“Readers familiar with Polanyi will be surprised to find many of his signal ideas in the work of Peter Drucker. Consider the following passage, from Drucker’s The Future of Industrial Man, published two years before The Great Transformation:
“”Locke’s statement in the closing years of the seventeenth century that a thing becomes a man’s property because he has commingled his labor with it, represented a radically new and revolutionary concept of property as basis of society and as justification of social power. . . .”
“This new concept of property meant that the entire economic sphere had to be subject to the market. Everything had to be capable of becoming property. Hence the insistence of the market system that the basic factors of economic life be regarded and treated as commodities: land, labor, money. The claim that there is a difference in kind between land and other property, or between labor and other property, could not be allowed. It would have caused a need for social integration outside of the market; and such a claim would have been a denial of Economic Man.
“In that remarkable short passage, Drucker introduces the theory of the three fictitious commodities in much the same terms that it later appears in Polanyi’s work. He identifies the commodification of land, labor, and money as a novel fiction that paved the way for the modern market economy. Moreover, he associates it with a particular ideology, one that sees economic motives as fundamental to, and even constitutive of, human behavior. And yet, as Drucker explains later in the book, the idea of an automatic market mechanism based on pure self-interests could never be more than a ‘‘myth.’’5 Recent crises in Western civilization had shown the bankruptcy of ‘‘the belief that man is fundamentally Economic Man, that his basic motives are economic motives, and that his fulfillment lies in economic success and economic rewards.’’6 The passing of market society was in fact Drucker’s great theme in the late 1930s and 1940s, as can be seen from the title of his 1939 book: The End of Economic Man.

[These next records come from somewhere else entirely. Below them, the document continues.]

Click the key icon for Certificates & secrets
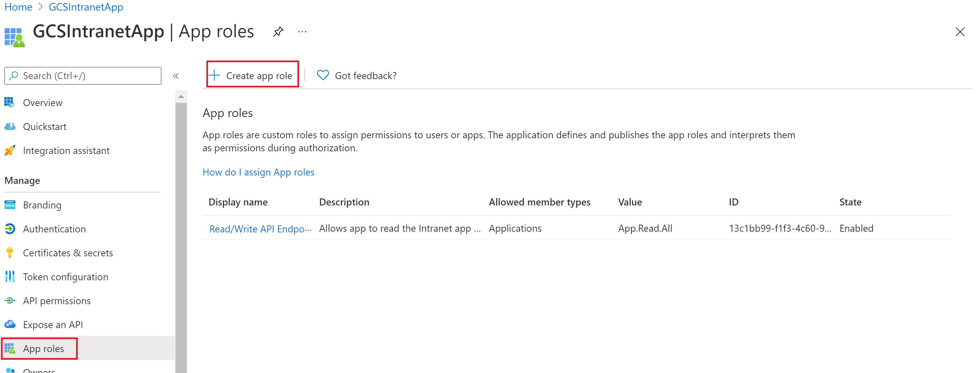The height and width of the screenshot is (373, 980). tap(10, 253)
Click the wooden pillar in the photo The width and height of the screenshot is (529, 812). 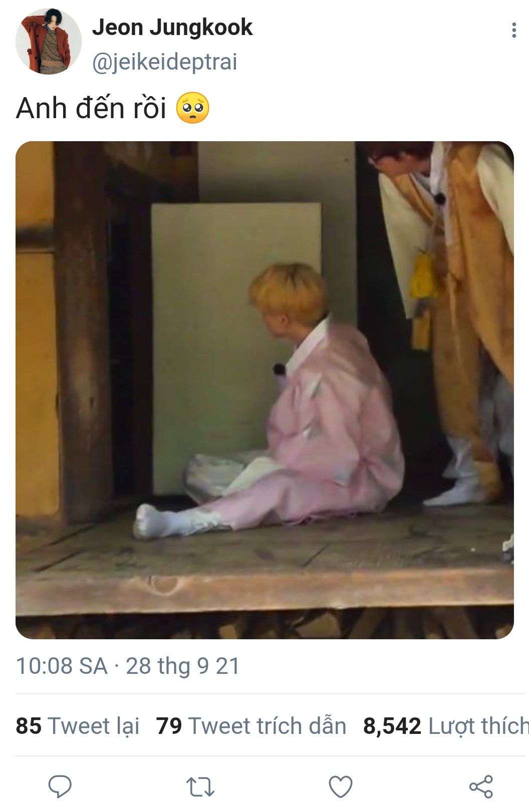(83, 330)
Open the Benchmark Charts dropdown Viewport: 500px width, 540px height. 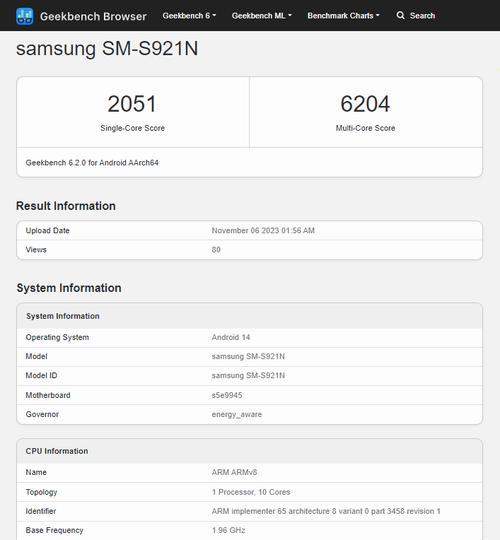click(343, 16)
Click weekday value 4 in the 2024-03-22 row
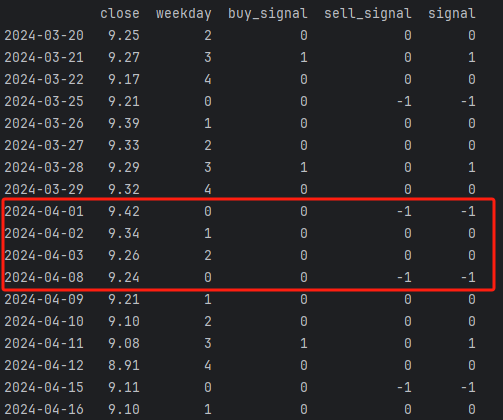 pos(208,79)
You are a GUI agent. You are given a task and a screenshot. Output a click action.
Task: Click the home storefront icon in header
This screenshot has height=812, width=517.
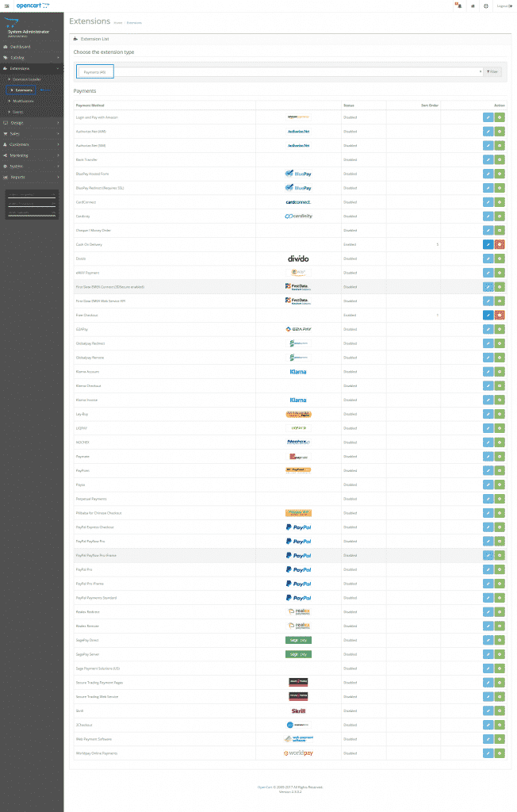473,6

“The commonalities between Drucker and Polanyi, although they have yet to be acknowledged in the Polanyi literature, are hardly shocking. After all, the two men knew each other in Vienna, lived together briefly in Ver- mont, were colleagues at Bennington College, acknowledged each other in their major wartime works, and continued to exchange letters until Polanyi’s death in 1964. Drucker even had a hand in preparing The Great Transformation for publication after Polanyi returned to England, leaving behind an unfinished manuscript. In spite of their many connections, though, their legacies have pointed in opposite directions. Polanyi, as de- scribed above, has been most relevant to social scientists and has been politically identified with those seeking to develop non-Marxian responses to neoliberal globalization. Drucker, by contrast, effectively exiled himself from the social sciences when he accepted an invitation from General Motors to carry out a study of that company in 1943.7 He earned his reputation as a founder of management theory, making his living consulting for large corporations and writing books with titles like Managing for Results (1964). The reception of his ideas in the business world has been over-whelming, and it is not an understatement to say that the management practices of most major corporations today can be traced to Drucker’s theories. Politically, Drucker is most often celebrated as the voice of corporate leaders and of the pro-business right. Jack Welch and Bill Gates have cited him as a major influence, Newt Gingrich regards him as one of the most important thinkers of the twentieth century, and before his death Drucker received a Presidential Medal of Freedom from George W. Bush.8 It is only recently that academics have begun to take Drucker seriously as a social theorist, though, and it is telling that the two scholars to have done so— Nils Gilman and Karen Linkletter—are both unusual in having experience in the business world as well as doctoral degrees in history. Fittingly, Link- letter was the first to notice similarities between Drucker and Polanyi (she remarks in passing that the conclusion of The Great Transformation is cast in ‘‘language . . . surprisingly similar to Drucker’s’’ but says no more on the subject).”